WHAT YOU HAVE TO DO:
Would you return exactly the lines below from the line with "This screenshot has" through the line with "Click the 修改溢价 button", both included, and nothing else, leaving out the pictures?

SUPPLIED INFORMATION:
::::::::
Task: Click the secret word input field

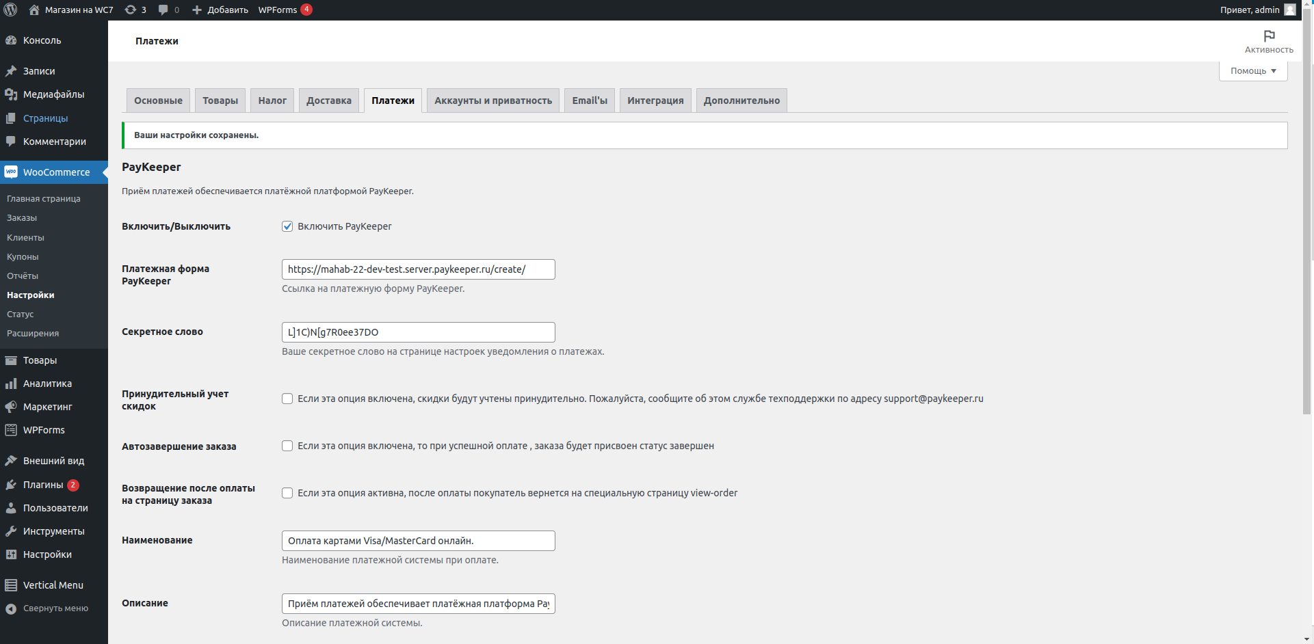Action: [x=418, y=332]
::::::::
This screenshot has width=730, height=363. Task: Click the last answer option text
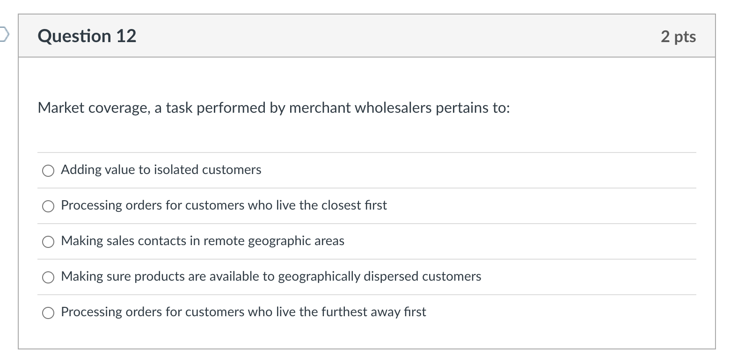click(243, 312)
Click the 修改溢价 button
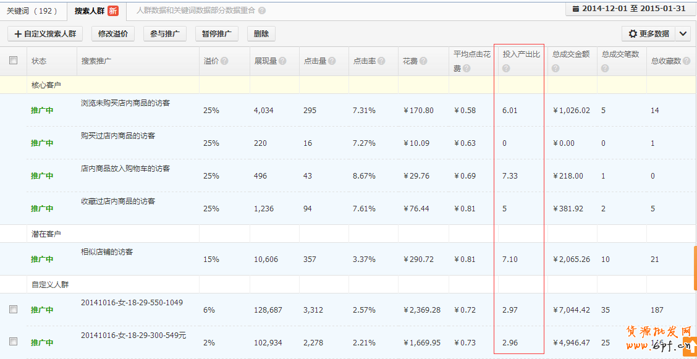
::::::::
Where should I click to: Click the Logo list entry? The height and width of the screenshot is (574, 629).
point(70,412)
::::::::
SOLUTION TO THE PROBLEM:
This screenshot has width=730, height=363. Task: Click the last answer option text
click(243, 312)
Click the 修改溢价 button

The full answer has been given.